Exercise prompt: Which lines in the rows below contain the string "updates", with case counting? Pull out each such line in full.
--
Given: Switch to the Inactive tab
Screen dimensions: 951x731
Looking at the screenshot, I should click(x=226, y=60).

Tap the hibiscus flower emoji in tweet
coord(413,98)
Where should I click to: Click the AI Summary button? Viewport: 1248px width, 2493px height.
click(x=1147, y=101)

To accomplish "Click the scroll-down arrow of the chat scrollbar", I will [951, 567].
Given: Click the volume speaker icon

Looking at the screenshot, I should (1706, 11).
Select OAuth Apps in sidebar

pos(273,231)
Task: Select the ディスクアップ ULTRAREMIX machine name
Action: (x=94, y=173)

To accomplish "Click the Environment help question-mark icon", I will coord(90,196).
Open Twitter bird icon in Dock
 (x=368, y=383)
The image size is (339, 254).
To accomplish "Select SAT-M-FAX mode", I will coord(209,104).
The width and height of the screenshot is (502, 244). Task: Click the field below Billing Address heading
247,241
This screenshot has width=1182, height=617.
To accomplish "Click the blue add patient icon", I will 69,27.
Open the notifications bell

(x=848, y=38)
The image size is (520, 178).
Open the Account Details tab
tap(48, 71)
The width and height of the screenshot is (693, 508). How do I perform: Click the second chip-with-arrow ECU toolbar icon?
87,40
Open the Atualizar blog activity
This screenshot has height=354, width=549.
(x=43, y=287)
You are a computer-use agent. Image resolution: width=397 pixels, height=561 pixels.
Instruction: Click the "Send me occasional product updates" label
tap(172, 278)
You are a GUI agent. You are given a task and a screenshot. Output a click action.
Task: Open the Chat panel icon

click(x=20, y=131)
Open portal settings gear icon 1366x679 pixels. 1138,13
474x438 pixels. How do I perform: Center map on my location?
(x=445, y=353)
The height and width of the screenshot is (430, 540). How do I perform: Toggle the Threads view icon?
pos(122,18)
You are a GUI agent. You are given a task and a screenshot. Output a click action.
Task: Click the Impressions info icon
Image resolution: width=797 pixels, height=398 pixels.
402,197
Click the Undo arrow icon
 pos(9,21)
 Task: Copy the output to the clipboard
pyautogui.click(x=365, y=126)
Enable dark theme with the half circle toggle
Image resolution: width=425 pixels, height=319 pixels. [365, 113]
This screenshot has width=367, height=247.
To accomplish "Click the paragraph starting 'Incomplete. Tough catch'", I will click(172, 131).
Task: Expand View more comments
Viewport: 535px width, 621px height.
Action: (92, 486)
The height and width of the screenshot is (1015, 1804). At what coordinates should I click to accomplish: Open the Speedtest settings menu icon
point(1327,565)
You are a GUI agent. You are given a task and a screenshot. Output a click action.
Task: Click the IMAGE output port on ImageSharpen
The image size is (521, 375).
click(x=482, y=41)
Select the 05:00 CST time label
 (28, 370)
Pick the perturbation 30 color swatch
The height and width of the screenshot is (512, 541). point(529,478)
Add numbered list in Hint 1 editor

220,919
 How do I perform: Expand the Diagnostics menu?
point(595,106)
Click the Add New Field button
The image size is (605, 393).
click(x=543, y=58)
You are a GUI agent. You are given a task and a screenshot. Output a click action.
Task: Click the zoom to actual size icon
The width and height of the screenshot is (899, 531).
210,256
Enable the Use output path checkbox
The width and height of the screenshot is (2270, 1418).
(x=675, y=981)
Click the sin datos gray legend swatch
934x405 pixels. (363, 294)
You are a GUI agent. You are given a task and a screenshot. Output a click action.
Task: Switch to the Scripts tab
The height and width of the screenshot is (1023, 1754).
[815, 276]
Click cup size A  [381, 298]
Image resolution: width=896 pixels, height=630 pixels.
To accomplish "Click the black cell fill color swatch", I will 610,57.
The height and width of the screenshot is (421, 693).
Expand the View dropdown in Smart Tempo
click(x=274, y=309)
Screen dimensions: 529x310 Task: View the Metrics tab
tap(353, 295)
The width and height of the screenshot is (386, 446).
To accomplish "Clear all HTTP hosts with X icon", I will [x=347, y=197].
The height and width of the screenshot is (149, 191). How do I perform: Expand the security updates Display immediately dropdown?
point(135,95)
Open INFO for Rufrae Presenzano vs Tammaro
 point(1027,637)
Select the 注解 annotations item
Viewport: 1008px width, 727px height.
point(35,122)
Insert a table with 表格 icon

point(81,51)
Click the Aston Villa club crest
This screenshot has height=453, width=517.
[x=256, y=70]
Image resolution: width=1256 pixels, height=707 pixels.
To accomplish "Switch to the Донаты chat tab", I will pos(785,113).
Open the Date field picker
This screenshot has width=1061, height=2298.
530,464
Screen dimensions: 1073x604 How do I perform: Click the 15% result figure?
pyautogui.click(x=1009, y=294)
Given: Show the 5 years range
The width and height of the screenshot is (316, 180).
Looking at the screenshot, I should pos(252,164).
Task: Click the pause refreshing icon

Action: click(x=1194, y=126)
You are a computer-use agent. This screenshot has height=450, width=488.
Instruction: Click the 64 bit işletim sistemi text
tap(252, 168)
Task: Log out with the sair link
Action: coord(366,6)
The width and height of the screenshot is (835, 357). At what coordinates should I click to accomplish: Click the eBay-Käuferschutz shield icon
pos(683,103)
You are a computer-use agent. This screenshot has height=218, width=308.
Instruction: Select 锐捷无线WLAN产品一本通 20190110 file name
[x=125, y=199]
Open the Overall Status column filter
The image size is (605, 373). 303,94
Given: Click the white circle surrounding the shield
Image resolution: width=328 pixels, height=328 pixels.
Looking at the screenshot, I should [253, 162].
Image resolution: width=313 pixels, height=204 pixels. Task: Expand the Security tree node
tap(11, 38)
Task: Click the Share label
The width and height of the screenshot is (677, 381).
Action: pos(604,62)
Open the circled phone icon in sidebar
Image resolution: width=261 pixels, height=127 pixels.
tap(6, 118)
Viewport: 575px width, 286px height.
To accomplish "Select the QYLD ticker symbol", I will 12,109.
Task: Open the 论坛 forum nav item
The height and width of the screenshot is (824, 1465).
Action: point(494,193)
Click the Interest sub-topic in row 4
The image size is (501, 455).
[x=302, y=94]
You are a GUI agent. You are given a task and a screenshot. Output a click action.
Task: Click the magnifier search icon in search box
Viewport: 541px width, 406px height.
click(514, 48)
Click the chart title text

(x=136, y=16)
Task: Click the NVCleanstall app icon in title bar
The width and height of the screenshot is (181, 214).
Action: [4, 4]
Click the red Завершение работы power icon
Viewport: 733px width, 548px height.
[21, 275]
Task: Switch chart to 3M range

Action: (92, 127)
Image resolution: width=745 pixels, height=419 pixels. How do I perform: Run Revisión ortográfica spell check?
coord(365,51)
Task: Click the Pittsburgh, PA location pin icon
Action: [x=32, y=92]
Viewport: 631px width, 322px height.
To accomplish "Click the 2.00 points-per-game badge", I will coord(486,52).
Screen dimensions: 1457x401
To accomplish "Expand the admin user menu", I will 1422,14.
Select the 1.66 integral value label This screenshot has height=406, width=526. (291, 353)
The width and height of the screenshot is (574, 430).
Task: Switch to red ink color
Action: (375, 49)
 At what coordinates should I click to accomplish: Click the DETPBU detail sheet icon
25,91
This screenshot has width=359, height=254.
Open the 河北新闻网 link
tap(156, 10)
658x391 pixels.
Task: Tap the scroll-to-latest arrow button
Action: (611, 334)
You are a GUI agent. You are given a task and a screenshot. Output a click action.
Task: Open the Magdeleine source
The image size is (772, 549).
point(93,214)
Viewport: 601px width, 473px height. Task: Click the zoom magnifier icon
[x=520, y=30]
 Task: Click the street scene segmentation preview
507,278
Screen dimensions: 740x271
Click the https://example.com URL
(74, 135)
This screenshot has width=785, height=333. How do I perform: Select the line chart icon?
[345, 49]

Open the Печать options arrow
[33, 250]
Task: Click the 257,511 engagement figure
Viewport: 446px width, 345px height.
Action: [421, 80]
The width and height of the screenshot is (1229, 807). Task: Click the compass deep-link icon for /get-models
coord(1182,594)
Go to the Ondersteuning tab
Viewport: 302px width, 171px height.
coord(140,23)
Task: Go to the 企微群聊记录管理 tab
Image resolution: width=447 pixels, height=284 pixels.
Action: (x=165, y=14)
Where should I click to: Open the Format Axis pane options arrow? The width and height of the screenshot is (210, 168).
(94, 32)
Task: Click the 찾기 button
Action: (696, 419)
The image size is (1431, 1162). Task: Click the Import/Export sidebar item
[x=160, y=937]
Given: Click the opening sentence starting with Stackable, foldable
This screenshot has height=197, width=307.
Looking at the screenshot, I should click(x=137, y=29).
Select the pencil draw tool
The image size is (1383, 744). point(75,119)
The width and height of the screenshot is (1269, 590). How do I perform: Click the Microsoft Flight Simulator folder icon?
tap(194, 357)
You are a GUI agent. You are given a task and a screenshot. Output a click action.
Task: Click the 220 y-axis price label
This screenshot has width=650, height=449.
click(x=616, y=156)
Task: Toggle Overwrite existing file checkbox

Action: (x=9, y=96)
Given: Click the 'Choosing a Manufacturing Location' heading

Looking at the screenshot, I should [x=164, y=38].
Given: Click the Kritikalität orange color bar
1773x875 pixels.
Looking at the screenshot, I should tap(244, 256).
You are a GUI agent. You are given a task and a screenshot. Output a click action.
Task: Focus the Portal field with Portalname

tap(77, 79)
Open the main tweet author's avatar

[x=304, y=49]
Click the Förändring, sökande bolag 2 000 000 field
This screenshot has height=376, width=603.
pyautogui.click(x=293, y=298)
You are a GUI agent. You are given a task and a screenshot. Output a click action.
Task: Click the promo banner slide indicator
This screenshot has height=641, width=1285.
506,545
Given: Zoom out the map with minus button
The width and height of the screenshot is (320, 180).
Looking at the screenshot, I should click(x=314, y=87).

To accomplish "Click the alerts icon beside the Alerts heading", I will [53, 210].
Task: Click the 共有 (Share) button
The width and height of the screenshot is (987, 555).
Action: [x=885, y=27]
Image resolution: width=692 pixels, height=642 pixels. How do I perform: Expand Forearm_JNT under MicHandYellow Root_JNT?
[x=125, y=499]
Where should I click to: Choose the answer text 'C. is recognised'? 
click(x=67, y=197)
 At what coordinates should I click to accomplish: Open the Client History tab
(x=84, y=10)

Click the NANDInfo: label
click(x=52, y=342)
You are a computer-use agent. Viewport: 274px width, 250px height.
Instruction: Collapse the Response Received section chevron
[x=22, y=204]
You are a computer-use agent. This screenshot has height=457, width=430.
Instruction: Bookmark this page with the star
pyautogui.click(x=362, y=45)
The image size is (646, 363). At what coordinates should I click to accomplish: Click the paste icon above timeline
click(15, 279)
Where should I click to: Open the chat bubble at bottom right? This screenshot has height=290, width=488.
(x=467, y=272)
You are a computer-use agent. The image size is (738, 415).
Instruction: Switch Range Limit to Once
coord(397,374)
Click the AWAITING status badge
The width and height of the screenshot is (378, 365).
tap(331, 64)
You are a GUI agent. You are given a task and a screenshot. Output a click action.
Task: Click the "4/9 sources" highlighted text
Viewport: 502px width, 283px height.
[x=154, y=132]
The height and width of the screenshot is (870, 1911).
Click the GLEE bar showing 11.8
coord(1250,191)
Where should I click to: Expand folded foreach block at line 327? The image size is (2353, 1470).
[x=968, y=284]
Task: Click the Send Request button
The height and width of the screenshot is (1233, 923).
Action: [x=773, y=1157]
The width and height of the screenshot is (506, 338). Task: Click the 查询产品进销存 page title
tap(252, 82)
--
Full solution:
Instruction: Click the "Send me occasional product updates" label
The height and width of the screenshot is (149, 191). How do I perform: Expand the security updates Display immediately dropdown?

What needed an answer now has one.